Es braucht nicht viel Phantasie, um darauf zu kommen, warum der Gesetzgeber und die Gerichte gerade in solchen Verfahren besonderen Wert darauf legen, dass es nicht zu einer wortgetreuen Aufzeichnung der Geschehnisse während der Hauptverhand­lung kommt. Solche Aufzeichnungen könnte nämlich die Überprüfung ermöglichen, ob die Fest­stellungen zum Sachverhalt in einem nachfolgenden schriftlichen Urteil von dem abwei­chen, was sich in der Haupt­verhandlung ereignete. Auf diesem Hinter­grund ist es kei­neswegs ein Scherz, dass deutsche Strafgerichte nach dem Inkrafttre­ten des Grundge­setzes auf die Idee kamen, es der Verteidigung zu untersagen, die ei­gene Sekretärin damit zu beauftragen, alles, was in der Hauptverhandlung gesagt wird, mit zu steno­graphieren. Solche Maßnehmen dienen den gleichen Zielsetzungen.

Dem Zweck der effektiven Verhinderung einer – zumindest partei-öffentlichen Kon­trolle – dient vor allem der vom Bundesgerichtshof erfun­dene Grundsatz des Ver­bots der Rekonstruktion der Hauptverhandlung. Dieser besagt nämlich nichts ande­res, als dass Straf­richter in ihren Urteilen den Inhalt von Zeu­genaussagen so wiedergeben können, dass dies sogar eindeutig den Angaben der Zeugen in der Hauptverhandlung widerspricht. Eine re­visionsrechtliche Überprüfung sol­cher Manipulationen am Fak­tum sind wegen des Verbots der Rekonstruktion der Haupt­verhandlung – derzeit – ausgeschlossen, womit das Gebot der Rechtsstaatlichkeit verhöhnt wird.

(siehe dazu Döhmer, Rekonstruktion der Hauptverhandlung im Revisionsverfahren, SVR 2009, 47 ff, http://www.kanzlei-doehmer.de/Rekonstruktion_der_HV.pdf)

Auf dem Hintergrund dieser Rahmenbedingungen muss das Vorgehen des Präsiden­ten des Oberlandesgerichtes Mün­chen und des Vorsitzenden des 6. Strafsenats des Oberlandesgerichtes München gewertet werden.
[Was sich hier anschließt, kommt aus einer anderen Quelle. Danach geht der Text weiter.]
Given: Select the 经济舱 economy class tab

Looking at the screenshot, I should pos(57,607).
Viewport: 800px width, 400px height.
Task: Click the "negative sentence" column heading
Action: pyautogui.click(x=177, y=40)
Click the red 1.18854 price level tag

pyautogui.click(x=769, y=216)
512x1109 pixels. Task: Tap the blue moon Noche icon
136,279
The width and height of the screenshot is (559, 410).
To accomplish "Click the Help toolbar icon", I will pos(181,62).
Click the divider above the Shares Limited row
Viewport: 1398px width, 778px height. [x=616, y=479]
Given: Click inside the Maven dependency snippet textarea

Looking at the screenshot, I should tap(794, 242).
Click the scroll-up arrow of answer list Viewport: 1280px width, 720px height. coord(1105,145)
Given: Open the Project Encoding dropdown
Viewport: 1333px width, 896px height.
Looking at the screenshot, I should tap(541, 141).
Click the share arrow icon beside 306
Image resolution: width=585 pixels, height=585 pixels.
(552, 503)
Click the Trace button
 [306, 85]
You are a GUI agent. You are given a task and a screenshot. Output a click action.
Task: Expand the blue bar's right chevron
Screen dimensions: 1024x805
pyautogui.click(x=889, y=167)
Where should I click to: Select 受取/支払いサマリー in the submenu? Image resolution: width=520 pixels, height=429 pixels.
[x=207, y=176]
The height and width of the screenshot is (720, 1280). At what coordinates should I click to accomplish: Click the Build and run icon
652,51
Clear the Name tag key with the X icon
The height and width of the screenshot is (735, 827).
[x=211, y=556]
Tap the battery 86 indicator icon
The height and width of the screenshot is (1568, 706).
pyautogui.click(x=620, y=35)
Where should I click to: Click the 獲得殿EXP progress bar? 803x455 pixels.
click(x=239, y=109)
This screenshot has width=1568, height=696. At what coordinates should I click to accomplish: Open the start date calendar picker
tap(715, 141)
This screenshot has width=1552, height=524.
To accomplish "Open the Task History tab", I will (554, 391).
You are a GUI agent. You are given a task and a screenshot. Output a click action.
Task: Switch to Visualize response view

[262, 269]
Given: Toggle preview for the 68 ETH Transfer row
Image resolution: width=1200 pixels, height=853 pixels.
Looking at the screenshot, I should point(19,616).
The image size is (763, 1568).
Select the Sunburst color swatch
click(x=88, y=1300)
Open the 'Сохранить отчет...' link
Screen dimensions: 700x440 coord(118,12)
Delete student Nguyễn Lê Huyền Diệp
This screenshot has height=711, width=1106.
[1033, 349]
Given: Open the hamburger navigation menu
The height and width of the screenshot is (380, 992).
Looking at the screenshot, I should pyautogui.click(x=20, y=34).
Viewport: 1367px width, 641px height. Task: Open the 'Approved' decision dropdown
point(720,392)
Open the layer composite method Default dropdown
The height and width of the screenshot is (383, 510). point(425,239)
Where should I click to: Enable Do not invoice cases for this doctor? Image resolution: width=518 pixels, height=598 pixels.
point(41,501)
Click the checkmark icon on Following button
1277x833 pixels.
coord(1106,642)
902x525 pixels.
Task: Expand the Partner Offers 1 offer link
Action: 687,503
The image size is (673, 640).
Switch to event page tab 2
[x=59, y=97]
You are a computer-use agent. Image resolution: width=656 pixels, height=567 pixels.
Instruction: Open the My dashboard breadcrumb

Der bundesdeutsche Staat, zu dem auch die Münchener Justiz ge­hört, hat kein gesteigertes Inter­esse daran, die Hinter­gründe der vielfältigen staatli­chen Aktivitäten im Zusammen­hang mit dem „National­sozialistischen Untergrund“ aufzuklären. Gerade dies aber müsste in dem Verfahren gegen die Angeklagte Frau Zschä­pe und ihre Mitstreiter nicht nur aus rechtsstaatli­chen Gründen gesche­hen.